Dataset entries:
──────────────────────────────

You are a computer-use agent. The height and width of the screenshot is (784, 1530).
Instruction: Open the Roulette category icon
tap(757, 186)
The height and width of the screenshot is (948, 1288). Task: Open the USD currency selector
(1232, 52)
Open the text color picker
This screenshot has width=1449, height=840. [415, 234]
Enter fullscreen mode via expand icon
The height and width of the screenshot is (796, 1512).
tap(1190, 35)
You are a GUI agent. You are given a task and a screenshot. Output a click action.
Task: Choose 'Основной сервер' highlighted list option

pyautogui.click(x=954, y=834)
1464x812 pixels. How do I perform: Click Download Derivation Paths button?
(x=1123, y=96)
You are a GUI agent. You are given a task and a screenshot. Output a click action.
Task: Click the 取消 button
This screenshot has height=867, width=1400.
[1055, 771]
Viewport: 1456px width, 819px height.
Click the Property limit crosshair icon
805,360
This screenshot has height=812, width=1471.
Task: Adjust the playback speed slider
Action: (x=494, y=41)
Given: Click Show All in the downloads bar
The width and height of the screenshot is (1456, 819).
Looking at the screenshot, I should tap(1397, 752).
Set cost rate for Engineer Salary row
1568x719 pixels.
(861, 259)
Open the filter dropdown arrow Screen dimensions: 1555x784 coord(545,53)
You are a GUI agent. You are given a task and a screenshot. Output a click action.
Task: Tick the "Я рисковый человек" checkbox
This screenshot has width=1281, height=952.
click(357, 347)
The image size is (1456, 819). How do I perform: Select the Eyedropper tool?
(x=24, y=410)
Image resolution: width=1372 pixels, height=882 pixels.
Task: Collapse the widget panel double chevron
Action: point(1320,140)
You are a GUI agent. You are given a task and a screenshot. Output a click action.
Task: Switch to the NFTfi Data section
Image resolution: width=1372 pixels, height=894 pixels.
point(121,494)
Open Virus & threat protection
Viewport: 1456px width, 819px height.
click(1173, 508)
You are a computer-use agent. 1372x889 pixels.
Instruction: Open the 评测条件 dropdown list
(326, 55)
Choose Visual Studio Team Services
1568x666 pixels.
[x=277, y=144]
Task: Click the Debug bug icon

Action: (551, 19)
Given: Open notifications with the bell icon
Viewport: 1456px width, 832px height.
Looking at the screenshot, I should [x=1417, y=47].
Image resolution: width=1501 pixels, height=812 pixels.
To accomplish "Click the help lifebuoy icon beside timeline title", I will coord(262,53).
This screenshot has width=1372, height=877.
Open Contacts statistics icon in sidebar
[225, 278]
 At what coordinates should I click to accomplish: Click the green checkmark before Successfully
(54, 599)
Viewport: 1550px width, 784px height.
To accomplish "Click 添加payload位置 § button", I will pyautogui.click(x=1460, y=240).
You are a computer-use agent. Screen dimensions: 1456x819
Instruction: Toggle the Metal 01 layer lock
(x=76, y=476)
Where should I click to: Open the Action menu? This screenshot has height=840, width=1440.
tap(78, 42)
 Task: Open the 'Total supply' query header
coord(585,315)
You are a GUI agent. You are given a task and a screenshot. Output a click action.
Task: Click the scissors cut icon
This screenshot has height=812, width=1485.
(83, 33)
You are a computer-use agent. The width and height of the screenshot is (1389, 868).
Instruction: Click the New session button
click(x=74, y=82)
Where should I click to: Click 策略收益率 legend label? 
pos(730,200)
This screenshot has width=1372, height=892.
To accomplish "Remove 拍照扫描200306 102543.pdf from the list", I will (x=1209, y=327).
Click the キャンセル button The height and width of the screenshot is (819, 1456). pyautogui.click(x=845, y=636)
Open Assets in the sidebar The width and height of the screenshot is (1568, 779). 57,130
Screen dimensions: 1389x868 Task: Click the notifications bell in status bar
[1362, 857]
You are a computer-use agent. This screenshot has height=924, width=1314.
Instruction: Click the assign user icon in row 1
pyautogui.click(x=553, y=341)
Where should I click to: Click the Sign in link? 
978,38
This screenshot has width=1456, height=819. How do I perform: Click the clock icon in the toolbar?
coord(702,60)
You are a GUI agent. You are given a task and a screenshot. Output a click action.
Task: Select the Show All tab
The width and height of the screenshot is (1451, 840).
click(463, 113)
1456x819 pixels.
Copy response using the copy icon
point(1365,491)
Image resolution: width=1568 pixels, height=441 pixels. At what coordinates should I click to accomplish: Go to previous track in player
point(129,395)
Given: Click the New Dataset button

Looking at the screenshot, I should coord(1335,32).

──────────────────────────────

▶ About this exercise
From the records above, reproduce exactly the lines from the one with "You are a computer-use agent. Screen" to the one with "You are a computer-use agent. The width", both included, and no others.

▶ Reply to the exercise
You are a computer-use agent. Screen dimensions: 1456x819
Instruction: Toggle the Metal 01 layer lock
(x=76, y=476)
Where should I click to: Open the Action menu? This screenshot has height=840, width=1440.
tap(78, 42)
 Task: Open the 'Total supply' query header
coord(585,315)
You are a GUI agent. You are given a task and a screenshot. Output a click action.
Task: Click the scissors cut icon
This screenshot has height=812, width=1485.
(83, 33)
You are a computer-use agent. The width and height of the screenshot is (1389, 868).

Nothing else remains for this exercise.